*About this exercise*: Write out, word for word, every line from the one where "Where should I" occurs to the final line of the entries, and nothing beyond them.

*Working data*:
• • • •
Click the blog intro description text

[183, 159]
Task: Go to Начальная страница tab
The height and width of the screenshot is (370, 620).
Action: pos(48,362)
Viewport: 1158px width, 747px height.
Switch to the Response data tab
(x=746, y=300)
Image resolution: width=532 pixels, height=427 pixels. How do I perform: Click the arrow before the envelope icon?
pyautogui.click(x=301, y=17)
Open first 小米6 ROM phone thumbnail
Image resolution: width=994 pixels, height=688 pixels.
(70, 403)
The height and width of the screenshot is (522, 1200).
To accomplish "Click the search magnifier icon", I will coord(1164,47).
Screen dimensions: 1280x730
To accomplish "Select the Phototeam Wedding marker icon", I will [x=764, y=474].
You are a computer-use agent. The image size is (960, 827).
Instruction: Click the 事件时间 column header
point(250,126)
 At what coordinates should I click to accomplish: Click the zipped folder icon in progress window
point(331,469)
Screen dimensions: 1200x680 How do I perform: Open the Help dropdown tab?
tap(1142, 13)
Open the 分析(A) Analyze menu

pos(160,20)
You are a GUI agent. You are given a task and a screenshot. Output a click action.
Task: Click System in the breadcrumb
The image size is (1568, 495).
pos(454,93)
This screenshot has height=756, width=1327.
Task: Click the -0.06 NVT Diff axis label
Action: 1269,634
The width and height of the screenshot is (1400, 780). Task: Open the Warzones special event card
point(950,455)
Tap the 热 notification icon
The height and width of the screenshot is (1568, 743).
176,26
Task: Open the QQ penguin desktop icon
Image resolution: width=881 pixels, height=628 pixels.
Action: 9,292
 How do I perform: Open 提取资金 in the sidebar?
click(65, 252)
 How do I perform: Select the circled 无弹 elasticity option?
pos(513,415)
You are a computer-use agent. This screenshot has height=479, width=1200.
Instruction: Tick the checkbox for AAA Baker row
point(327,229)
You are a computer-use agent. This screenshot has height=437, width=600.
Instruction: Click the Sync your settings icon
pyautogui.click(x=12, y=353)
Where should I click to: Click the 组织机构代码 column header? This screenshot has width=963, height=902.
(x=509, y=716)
• • • •
*Result of the task*:
Where should I click to: Click the 组织机构代码 column header? This screenshot has width=963, height=902.
(x=509, y=716)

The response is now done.